Job Snijders, Internet Architect at NTT, made it clear two years’ ago that using BGP Optimisers that generate fake more-specific announcements is irresponsible and needs to stop.
“I strongly recommend to turn off those BGP optimisers, glue the ports shut, burn the hardware, and salt the grounds on which the BGP optimiser sales people walked,” Snijders wrote on NANOG.
Two years later at the 48th Asia Pacific Network Information Centre conference in Chiang Mai, Snijders is still having to repeat the message.
Why do operators use BGP Optimisers?
Snijders explained that operators are sold BGP optimising software as a very cheap fix for issues like not having full-time network engineers employed, not having a good choice of upstream providers, or having difficult-to-navigate multi-year traffic level commitments on data circuits.

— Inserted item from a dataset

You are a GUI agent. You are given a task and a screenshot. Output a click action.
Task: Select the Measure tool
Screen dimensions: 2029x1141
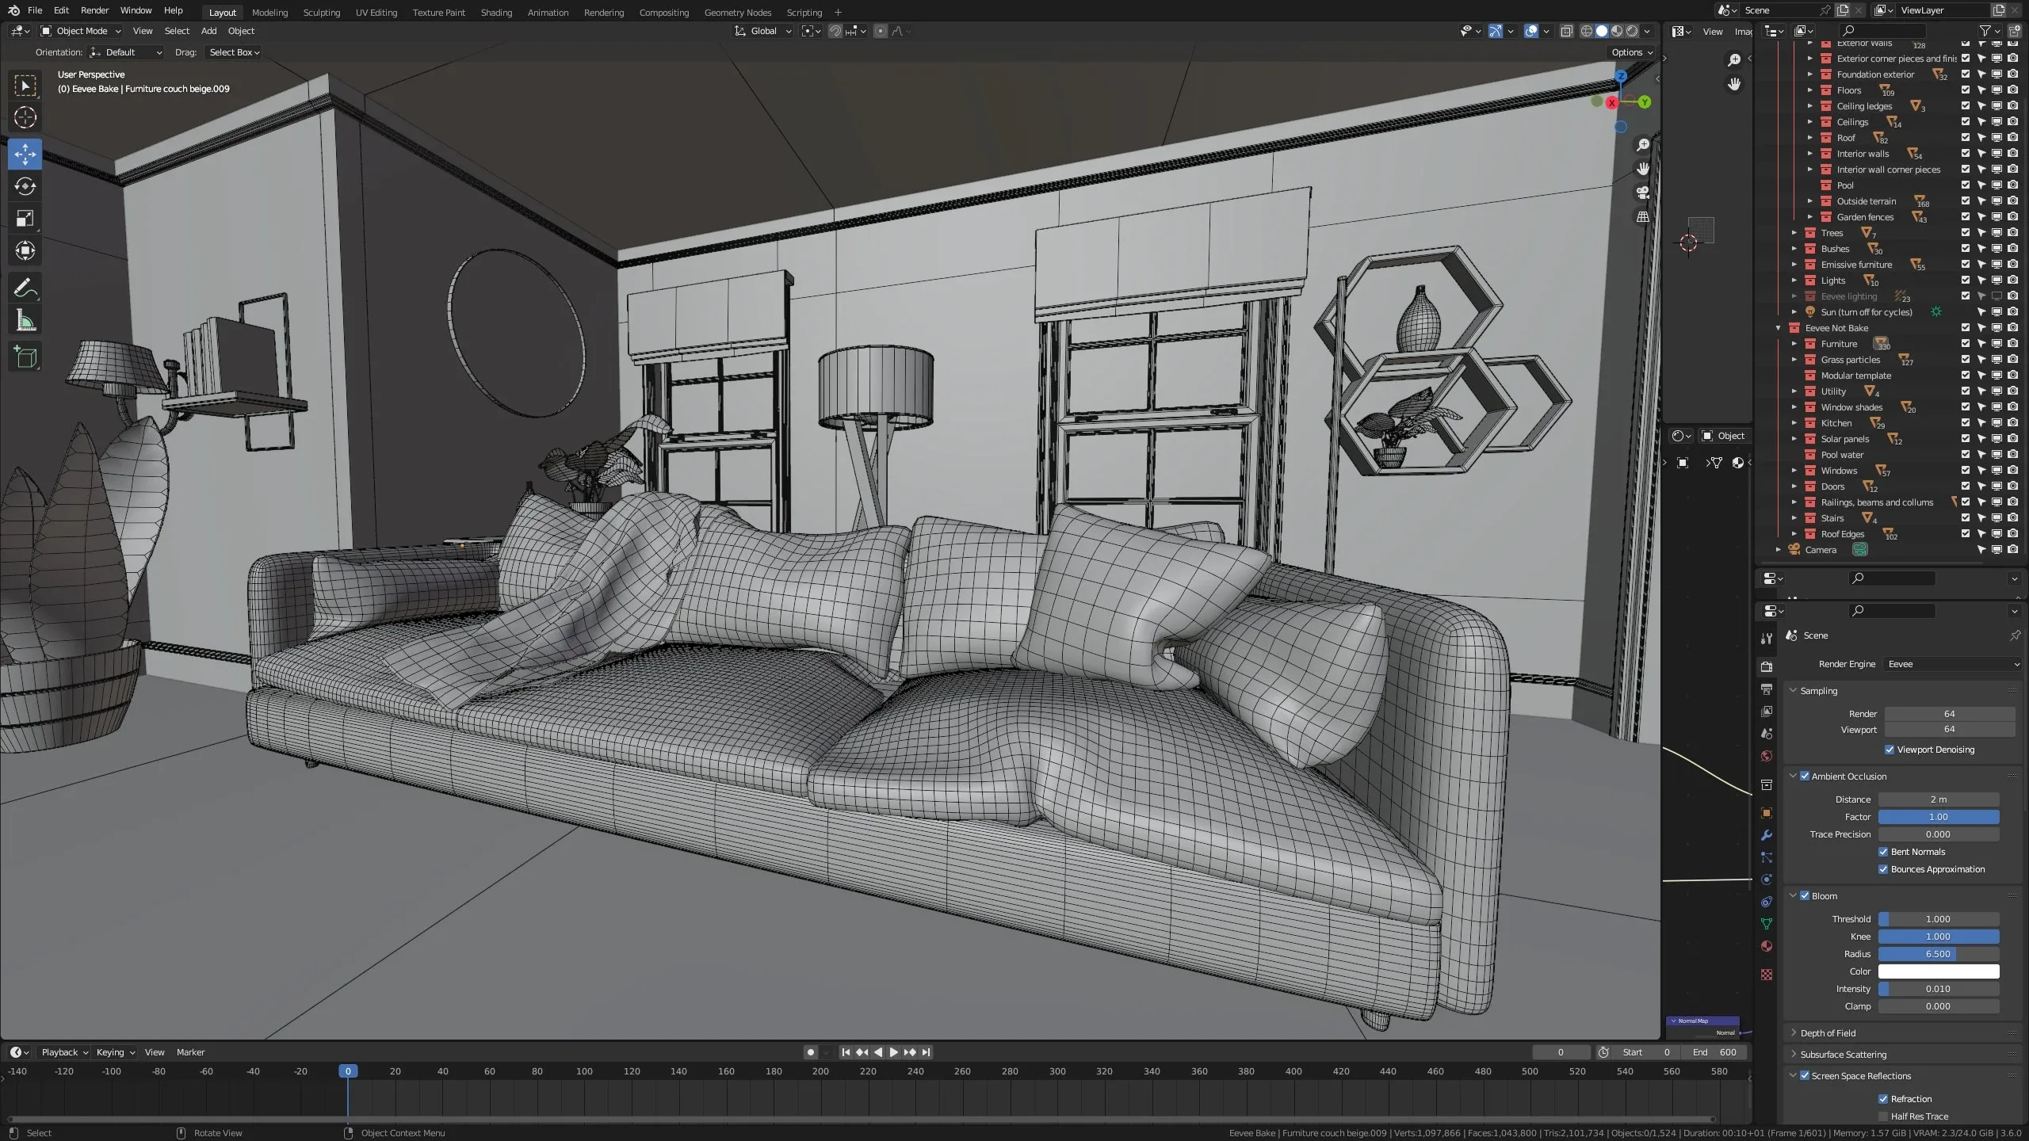25,319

“BGP Optimisers are marketed as a cost-saving measure basically,” Snijders told iTnews.
“If I were a C-level executive, BGP Optimisers would seem to tick a lot of boxes for my business.
“There’s no evidence that BGP Optimisers work that way but they come with a dashboard.”
Compounding the issue is that current traffic tools are lacking in smarts, and BGP Optimiser companies try to fill that gap with products that break the rules.
Snijders noted that BGP Optimiser vendors are not at the Internet Engineering Task Force (IETF) forum that seeks to hammer out open standards for everyone to follow.
The best defence
Unfortunately, BGP Optimisers remain on the internet today, so how can operators defend their networks against them?
At a conference talk, APNIC chief scientist Geoff Huston was pessimistic that the “screaming car wreck that is BGP and its phenomenal insecurity” is fixable.
Nevertheless, Huston and other network techies say there are steps that network operators can take to stop the worst route leak transgressions.
Among these, operators should deploy Resource Public Key Infrastructure-based BGP Origin validation to protect their networks, Snijders advised.
To protect other networks, operators should create Route Origin Attestations (ROAs) of BGP announcements, cryptographically signed and verifiable with RPKI.
ROAs attest that the originating Autonomous System (AS) network domain really is authorised to announce route prefixes.
APNIC made a big push to have operators sign ROAs at the Chiang Mai meeting, and large networks such as AT&T now filter based on RPKI, dropping invalid prefixes.
A recent study pointed to a large increase in the number of AS domains implementing RPKI filtering, up from 50 in 2018 to 616 in September of this year.
A ghost from the past needs also finally be laid to rest to improve internet routing security: the lack of direct peering between networks.
Telcos and providers directly peering, or connecting to each other, at internet exchanges or elsewhere not only adds performance and is more economical, but also shortens the length of the AS path traffic has to traverse.
Not having to route traffic between more networks than necessary, and when possible keeping it local, is a security feature, Snijders’ research shows.
Using BGP might indeed be similar to continuing building houses that burn down, as Huston said, but RPKI and other measures make it a little harder to set them alight.
Juha Saarinen attended APNIC 48 in Chiang Mai as a guest of APNIC.